▶ AIM OF THE TASK:
From the data below, retype exactly the lines starting with the one that contains "Instruction: Select Enter" and ending with the one that contains "The image size is (1456, 819).", both included.

(Pixel coordinate grounding data)
§
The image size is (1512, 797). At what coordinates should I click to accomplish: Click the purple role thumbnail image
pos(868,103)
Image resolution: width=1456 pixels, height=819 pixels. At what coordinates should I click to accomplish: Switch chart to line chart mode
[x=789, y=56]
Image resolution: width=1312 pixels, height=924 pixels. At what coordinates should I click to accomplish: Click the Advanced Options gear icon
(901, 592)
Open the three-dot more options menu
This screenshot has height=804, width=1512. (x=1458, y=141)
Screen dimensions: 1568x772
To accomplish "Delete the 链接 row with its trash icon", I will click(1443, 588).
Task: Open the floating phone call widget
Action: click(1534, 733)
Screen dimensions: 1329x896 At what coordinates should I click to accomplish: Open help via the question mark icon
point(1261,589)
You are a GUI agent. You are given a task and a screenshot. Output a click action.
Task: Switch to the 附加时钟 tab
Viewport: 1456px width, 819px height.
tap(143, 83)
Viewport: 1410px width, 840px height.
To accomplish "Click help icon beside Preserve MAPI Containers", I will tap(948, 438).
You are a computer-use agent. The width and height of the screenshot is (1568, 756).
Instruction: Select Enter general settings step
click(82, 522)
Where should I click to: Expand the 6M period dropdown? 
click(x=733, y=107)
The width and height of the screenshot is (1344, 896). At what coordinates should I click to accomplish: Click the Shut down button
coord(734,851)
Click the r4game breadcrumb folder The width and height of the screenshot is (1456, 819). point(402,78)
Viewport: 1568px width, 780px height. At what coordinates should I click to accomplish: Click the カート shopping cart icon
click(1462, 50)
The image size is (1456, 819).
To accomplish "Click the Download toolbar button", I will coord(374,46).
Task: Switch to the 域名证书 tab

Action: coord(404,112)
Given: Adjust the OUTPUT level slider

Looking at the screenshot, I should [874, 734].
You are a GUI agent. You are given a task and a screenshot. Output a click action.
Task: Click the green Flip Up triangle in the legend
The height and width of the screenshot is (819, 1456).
§
▶ SOLUTION FOR THIS TASK:
Instruction: Select Enter general settings step
click(82, 522)
Where should I click to: Expand the 6M period dropdown? 
click(x=733, y=107)
The width and height of the screenshot is (1344, 896). At what coordinates should I click to accomplish: Click the Shut down button
coord(734,851)
Click the r4game breadcrumb folder The width and height of the screenshot is (1456, 819). point(402,78)
Viewport: 1568px width, 780px height. At what coordinates should I click to accomplish: Click the カート shopping cart icon
click(1462, 50)
The image size is (1456, 819).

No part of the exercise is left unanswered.